# Passage shown
How is that a good argument; idea 'X' has been around for long, hence 'X' is true?

"Eh? Marriage hasn't been around for centuries?!?"
The same 'purpose or definition' has not been around. In the sentence: "It's not even true that the purpose/definition of marriage itself has been around for centuries.", the subject of the action 'has been around' is 'purpose/definition'. Try again if you still disagree, but it seems to me that we do, because you say that races were mixing at some point, but they also were not, and it was even illegal, so the definition changed.

"So what? Most parents would to want restrain their daughter from marrying an axe-murderer, say. (Wouldn't you?) People have lots of good reasons for wanting to restrain lots of things (and sometimes bad reasons too). That is again completely irrelevant to the nature of marriage."
Of course, parents should voice their opinion. Now the question is: should parents restrict the gender of the person their daughter wants to marry? Since you mentioned 'parents', it's a personal choice, and I think parents should be allowed to say that they would rather see their daughter marry a man. I think it would be evil of them to force or, or threaten her with whatever consequences they see fit, if she were to choose a woman, but it would still be legal.

# Raw data
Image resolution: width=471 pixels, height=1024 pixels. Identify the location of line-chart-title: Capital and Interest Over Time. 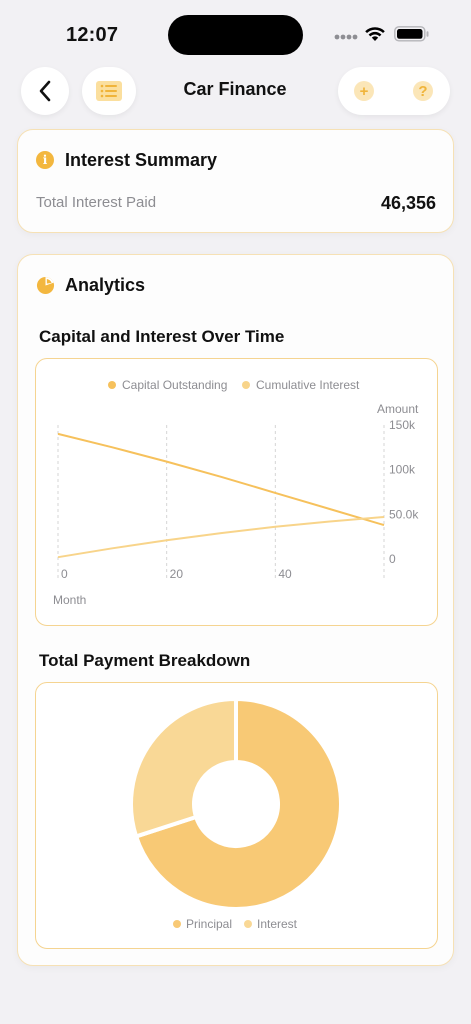
(162, 336).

# What to do
A. In the passage on marriage, what does the writer identify as the subject of the action 'has been around'?
B. List every distinct word or phrase that the passage on marriage sets off in single quotation marks.
C. Write the next part of the passage on marriage, beginning after its final sentence.

# Results for the exercise
A. 'purpose/definition'

B. 'X', 'purpose or definition', 'has been around', 'purpose/definition', 'parents'

C.
"still no reason to link children to the issue.
Except for all the reasons we've already given that you have dismissed not with any actual arguments,
"
It's the opposite... I have given a list of multiple reasons why, under the law, marriage is not primarily about children. It happens that marriage does include some provisions regarding children, but there is no way you can argue that it's the only purpose, and not even the main one. Again, people have kids without being married, no problem under the law; people get married and don't have kids, no problem under the law.

Basically, if you are just arguing that 'for you' marriage is really just about kids, then fine... but why should anybody care?